Major Newspapers Say Judicial Arbitration by Delaware’s Court of Chancery is Unconstitutional

According to The Wall Street Journal, the major print media don’t believe that the country’s premier corporate litigation forum should be able to arbitrate business disputes. On Monday, News Corp, the news publication’s parent company, was joined by The New York Times Company, the Associated Press, the Washington Post, Atlantic Media, Inc., Bloomberg L.P., Reuters America LLC, and other media companies and groups in a friend-of-the-court brief to the U.S. Court of Appeals for the Third Circuit. They are pushing for a state law that gives the state’s Delaware Court of Chancery the power to arbitrate business disagreements in secret to be found unconstitutional. The outcome of this case could affect how business disputes in Corporate America are settled.

It was last year that U.S. District Judge Mary A. McLaughlin struck down a program by the Delaware Chancery Court that let its judges preside over arbitration disputes. Her decision was a victory to Delaware Coalition for Open Government, which is the civic group that filed a lawsuit against the court’s judges. The judges are the ones that filed the appeal.

● Task prompt
Reproduce the stretch of the Delaware arbitration article from "According to The" through "America are settled.". The data that follows comes from a separate source.

● Source material
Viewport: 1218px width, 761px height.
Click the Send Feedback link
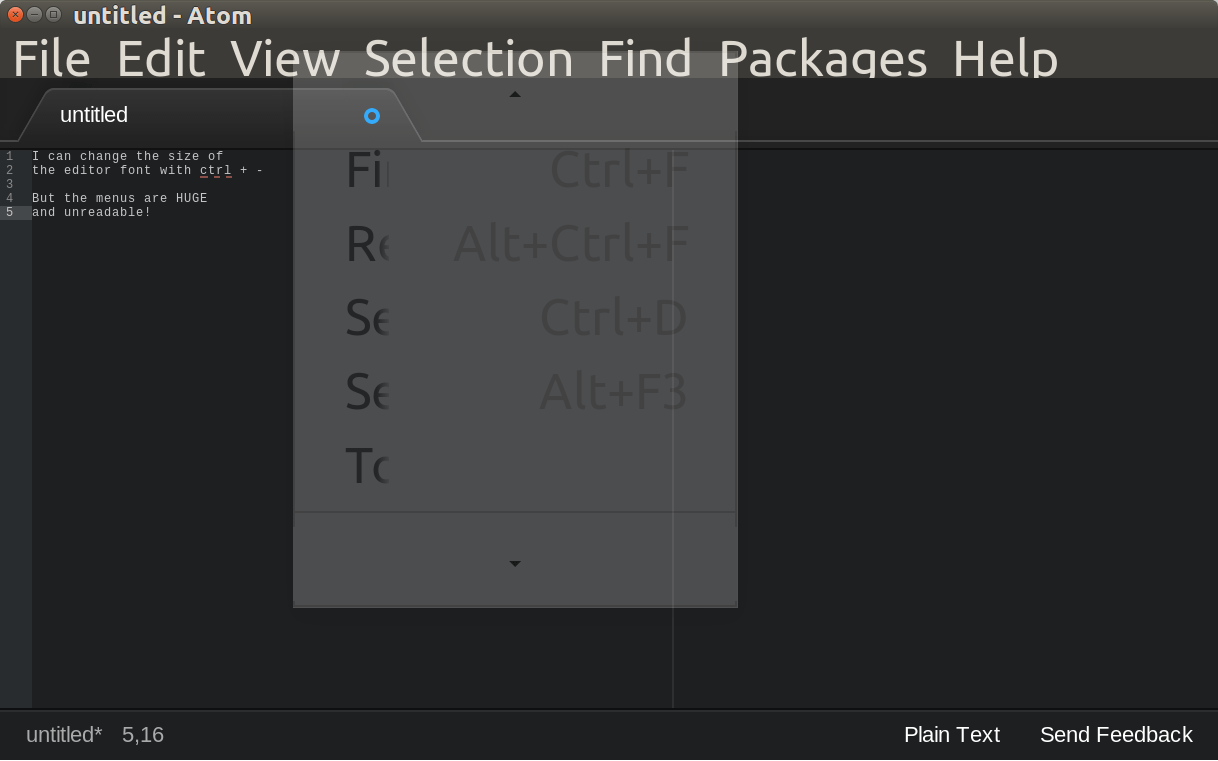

● Finished exercise
According to The Wall Street Journal, the major print media don’t believe that the country’s premier corporate litigation forum should be able to arbitrate business disputes. On Monday, News Corp, the news publication’s parent company, was joined by The New York Times Company, the Associated Press, the Washington Post, Atlantic Media, Inc., Bloomberg L.P., Reuters America LLC, and other media companies and groups in a friend-of-the-court brief to the U.S. Court of Appeals for the Third Circuit. They are pushing for a state law that gives the state’s Delaware Court of Chancery the power to arbitrate business disagreements in secret to be found unconstitutional. The outcome of this case could affect how business disputes in Corporate America are settled.